PROBLEM
Look for the line that has "from the menu" in the material below; please repeat it and every line after it, exactly, up to and including the line that has "Click the D4 LED below R8", and nothing else.

PROVIDED ENTRIES Start Marker

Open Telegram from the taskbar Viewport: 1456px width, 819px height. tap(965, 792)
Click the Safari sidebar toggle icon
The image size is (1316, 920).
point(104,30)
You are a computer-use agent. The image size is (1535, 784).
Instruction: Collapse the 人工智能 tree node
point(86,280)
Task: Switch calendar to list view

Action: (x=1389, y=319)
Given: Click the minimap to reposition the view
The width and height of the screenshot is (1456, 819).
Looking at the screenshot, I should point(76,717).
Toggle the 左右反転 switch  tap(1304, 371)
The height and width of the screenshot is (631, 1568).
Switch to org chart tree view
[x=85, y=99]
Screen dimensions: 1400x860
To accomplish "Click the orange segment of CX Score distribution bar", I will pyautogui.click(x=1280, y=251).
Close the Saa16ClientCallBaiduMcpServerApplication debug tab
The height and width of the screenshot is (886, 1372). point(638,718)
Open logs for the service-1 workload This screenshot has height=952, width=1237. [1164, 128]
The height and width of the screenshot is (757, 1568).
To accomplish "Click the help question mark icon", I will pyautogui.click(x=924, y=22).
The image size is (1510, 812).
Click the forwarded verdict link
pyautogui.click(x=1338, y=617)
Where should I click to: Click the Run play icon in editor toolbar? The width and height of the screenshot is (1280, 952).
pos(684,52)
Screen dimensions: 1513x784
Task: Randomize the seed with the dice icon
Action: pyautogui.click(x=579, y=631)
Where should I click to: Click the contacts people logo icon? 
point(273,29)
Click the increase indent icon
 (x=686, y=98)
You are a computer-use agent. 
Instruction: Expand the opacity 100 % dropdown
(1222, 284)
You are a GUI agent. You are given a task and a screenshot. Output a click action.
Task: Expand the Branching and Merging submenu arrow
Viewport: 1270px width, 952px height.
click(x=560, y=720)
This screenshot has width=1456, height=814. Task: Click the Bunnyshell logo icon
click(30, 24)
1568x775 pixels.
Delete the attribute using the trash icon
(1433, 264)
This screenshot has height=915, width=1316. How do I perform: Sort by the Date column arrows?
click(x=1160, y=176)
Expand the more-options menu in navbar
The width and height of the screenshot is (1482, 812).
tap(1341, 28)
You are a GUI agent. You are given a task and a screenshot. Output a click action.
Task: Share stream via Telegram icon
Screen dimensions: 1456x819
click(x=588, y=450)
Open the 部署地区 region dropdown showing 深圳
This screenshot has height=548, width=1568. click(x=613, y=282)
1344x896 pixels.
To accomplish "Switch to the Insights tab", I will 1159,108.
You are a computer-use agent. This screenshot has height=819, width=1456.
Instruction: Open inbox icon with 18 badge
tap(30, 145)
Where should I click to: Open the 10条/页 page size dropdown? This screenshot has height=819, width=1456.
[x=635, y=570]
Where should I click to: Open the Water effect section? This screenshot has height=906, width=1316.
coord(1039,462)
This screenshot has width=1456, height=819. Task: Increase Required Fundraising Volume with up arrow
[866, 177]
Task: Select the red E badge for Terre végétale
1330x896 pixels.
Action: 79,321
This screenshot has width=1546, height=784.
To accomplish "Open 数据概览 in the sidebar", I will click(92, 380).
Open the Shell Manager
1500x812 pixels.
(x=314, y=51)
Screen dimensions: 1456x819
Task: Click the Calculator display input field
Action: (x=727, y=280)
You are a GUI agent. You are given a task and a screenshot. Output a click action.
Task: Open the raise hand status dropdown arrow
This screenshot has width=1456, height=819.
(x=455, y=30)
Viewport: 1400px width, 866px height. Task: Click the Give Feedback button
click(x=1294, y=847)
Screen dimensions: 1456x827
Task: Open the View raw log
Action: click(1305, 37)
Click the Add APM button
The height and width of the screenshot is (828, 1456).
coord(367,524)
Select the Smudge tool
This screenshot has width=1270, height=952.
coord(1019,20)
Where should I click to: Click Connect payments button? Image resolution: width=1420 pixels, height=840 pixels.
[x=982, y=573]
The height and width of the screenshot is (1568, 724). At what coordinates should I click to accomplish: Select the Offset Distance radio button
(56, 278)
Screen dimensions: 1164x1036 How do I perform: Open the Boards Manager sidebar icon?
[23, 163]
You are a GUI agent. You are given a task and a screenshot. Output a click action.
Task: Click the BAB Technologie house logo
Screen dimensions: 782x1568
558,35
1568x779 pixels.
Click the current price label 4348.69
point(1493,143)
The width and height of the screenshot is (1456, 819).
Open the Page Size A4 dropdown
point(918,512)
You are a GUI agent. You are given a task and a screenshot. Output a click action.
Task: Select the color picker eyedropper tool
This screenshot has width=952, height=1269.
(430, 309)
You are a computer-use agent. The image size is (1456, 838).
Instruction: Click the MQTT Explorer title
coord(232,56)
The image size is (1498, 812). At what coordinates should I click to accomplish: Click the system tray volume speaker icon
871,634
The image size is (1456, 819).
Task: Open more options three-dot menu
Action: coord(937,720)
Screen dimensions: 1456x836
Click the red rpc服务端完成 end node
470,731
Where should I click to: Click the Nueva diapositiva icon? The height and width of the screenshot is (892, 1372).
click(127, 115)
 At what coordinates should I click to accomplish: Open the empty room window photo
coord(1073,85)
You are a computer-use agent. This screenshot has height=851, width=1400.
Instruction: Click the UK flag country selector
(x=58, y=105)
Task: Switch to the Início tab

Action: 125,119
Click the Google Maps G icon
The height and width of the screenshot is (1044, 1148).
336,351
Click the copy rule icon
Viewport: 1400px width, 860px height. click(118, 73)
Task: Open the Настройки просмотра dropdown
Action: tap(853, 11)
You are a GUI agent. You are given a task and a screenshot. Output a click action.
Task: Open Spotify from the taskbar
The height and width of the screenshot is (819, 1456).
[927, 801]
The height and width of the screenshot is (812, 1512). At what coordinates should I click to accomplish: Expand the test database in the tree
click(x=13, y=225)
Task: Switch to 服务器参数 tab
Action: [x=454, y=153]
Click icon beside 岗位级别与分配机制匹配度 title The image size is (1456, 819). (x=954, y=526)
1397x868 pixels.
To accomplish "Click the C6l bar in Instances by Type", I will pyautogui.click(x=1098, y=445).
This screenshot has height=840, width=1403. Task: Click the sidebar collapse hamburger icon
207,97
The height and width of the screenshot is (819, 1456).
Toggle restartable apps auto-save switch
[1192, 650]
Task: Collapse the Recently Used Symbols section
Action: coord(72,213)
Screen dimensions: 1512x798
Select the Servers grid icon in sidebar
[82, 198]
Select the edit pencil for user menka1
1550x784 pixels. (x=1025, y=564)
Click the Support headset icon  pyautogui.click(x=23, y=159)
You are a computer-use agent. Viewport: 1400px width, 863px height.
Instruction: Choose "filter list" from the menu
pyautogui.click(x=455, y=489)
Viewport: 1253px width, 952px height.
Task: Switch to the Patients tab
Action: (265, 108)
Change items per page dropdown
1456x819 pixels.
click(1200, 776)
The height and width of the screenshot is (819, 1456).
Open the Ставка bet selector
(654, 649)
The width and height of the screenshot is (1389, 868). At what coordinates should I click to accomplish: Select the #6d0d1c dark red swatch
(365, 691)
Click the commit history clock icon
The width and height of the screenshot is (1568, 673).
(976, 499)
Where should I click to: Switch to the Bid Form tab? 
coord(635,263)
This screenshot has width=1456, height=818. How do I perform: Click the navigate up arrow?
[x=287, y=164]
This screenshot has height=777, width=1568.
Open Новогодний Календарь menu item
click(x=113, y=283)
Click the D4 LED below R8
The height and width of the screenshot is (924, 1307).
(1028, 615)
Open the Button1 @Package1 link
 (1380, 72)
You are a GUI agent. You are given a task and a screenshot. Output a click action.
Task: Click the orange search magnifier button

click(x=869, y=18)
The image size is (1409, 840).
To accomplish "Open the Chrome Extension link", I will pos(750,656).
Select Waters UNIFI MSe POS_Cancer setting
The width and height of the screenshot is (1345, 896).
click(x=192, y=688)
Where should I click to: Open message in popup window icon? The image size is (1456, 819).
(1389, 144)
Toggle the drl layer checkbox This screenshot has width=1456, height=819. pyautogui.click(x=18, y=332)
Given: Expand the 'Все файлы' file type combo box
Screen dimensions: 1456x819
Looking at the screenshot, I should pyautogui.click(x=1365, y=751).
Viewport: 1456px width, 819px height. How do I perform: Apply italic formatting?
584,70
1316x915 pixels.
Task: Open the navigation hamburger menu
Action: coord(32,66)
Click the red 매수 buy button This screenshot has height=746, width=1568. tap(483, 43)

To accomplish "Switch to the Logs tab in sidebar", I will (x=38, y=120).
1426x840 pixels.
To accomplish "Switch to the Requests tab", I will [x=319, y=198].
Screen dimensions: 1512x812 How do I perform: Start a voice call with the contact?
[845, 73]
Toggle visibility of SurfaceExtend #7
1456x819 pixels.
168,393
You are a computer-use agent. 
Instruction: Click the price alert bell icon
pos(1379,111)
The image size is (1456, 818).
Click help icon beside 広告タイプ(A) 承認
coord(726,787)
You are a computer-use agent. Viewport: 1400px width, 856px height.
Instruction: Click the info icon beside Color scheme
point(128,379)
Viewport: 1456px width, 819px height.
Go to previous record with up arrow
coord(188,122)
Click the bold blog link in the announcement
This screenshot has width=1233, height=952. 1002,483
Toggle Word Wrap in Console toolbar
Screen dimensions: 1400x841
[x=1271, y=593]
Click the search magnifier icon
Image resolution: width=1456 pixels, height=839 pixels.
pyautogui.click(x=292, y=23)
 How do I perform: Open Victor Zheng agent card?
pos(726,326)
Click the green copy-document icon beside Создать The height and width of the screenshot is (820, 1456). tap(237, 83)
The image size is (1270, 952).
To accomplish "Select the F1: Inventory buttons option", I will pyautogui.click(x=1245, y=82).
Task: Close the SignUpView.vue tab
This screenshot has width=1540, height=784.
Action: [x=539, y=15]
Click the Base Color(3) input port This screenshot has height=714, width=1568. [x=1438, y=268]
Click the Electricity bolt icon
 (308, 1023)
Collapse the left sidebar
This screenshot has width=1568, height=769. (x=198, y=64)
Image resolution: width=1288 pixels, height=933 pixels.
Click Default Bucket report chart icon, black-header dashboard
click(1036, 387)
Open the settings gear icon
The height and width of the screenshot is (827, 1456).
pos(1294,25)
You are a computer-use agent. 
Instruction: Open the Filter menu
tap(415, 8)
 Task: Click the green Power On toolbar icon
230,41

PROVIDED ENTRIES End Marker

WRITTEN ANSWER
Instruction: Choose "filter list" from the menu
pyautogui.click(x=455, y=489)
Viewport: 1253px width, 952px height.
Task: Switch to the Patients tab
Action: (265, 108)
Change items per page dropdown
1456x819 pixels.
click(1200, 776)
The height and width of the screenshot is (819, 1456).
Open the Ставка bet selector
(654, 649)
The width and height of the screenshot is (1389, 868). At what coordinates should I click to accomplish: Select the #6d0d1c dark red swatch
(365, 691)
Click the commit history clock icon
The width and height of the screenshot is (1568, 673).
(976, 499)
Where should I click to: Switch to the Bid Form tab? 
coord(635,263)
This screenshot has width=1456, height=818. How do I perform: Click the navigate up arrow?
[x=287, y=164]
This screenshot has height=777, width=1568.
Open Новогодний Календарь menu item
click(x=113, y=283)
Click the D4 LED below R8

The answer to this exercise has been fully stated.